New Paper on the Provenance of Bronze Age anchors

A paper lead by Sara Macke, one of our students at the School of Archaeology and Maritime Civilizations, was just published in the Journal of Archaeological Science: Reports. 

Many stone anchors from the Bronze Age period have been found throughout the Eastern Mediterranean. Previous research found that most stone anchors of the Middle Bronze Age (a.k.a. Byblian type) and of the Late Bronze Age (a.k.a. Uluburun type) were made from carbonate rocks and aeolianites (kurkar, in Hebrew; quartz sand cemented by calcite). These rocks are common along the Eastern Mediterranean coasts and cannot be easily distinguished into quarry sites on a micro-regional scale.

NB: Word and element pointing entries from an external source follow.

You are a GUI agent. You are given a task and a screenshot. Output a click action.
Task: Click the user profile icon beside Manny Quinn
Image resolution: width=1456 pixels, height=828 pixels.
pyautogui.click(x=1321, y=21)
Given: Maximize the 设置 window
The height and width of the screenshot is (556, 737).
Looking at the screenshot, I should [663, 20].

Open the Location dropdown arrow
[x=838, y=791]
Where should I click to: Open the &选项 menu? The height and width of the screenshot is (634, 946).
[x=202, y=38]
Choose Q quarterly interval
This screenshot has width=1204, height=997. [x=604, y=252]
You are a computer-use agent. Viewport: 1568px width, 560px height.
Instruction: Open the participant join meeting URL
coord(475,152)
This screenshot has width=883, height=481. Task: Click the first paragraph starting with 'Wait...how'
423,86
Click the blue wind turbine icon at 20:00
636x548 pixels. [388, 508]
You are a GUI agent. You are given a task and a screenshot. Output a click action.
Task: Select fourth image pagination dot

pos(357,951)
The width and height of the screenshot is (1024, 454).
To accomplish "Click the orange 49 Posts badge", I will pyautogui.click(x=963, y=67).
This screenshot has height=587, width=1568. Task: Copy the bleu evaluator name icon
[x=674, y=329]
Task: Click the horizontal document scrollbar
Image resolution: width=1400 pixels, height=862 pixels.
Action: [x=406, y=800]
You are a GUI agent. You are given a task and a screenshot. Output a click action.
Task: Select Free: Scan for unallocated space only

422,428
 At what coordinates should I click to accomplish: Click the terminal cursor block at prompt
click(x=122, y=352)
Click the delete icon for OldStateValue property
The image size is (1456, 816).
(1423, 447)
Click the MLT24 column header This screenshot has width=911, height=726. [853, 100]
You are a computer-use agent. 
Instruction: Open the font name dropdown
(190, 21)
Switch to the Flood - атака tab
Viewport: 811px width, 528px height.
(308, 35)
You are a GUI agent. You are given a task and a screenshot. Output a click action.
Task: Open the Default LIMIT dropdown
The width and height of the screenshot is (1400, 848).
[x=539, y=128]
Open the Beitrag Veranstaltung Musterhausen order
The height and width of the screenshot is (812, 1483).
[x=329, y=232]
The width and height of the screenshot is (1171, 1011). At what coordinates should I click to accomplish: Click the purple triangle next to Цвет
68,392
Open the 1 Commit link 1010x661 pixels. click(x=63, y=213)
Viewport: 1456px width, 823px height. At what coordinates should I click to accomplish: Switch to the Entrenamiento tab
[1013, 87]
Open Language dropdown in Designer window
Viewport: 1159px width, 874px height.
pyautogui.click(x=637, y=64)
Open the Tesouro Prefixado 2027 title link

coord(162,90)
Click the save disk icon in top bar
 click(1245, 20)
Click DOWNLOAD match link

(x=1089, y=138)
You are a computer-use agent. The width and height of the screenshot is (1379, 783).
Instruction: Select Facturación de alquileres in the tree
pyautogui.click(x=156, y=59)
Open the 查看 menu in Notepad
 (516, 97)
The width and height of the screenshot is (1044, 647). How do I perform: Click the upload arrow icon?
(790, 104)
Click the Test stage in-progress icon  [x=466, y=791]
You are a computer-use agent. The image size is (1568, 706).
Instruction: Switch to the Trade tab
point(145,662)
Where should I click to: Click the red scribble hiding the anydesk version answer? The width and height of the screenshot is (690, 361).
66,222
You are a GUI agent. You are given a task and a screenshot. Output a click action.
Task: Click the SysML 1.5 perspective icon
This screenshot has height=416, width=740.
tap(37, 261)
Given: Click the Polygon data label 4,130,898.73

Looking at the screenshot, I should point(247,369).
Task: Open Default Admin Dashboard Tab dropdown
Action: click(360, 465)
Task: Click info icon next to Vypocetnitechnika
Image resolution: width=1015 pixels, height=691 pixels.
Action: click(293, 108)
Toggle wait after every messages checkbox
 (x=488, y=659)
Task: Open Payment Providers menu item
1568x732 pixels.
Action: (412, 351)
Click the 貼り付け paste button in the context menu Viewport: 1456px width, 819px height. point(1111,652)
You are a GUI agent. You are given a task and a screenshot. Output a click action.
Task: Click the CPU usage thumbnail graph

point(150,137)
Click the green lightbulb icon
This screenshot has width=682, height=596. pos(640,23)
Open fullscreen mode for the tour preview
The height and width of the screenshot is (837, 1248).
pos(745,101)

While previous research utilized rock petrography to propose provenance of such anchors, we present a multi-disciplinary methodology that utilizes several lines of mineralogical and geochemical evidence. In this study, we report on preliminary results obtained from mineralogical, isotopic, and petrographic analyses conducted on 17 Bronze Age stone anchors from well-dated underwater assemblages found along the Carmel coast, northern Israel, as well as on an initial rock reference collection of carbonate rocks, kurkar, and beachrock outcrops from various coastal regions of Israel. Comparing the data of the reference rocks with stone anchors we show that all carbonate rock anchors were prepared from chalky limestone (rather than limestone or dolomite), with high likelihood that nine out of the 12 such anchors were produced from the Arqan Formation chalky limestone, from the Carmel ridge. One carbonate rock anchor may originate from a geological formation we have either not sampled along the Israeli coast or from a foreign origin. Other stone anchors were produced from kurkar or beachrock. Our findings suggest that these were produced from rocks from the Carmel coast and further north. We also identify-two procurement strategies for stone anchors: either as a unified set from a production center, or mixed and matched from different rock types and sources. This pilot study opens the possibility to analyze stone anchor provenance in the Eastern Mediterranean in more detail than before. Future research to enlarge the rock reference collection beyond the Israeli coast will provide further archaeological and anthropological insight into maritime activity during the Bronze Age.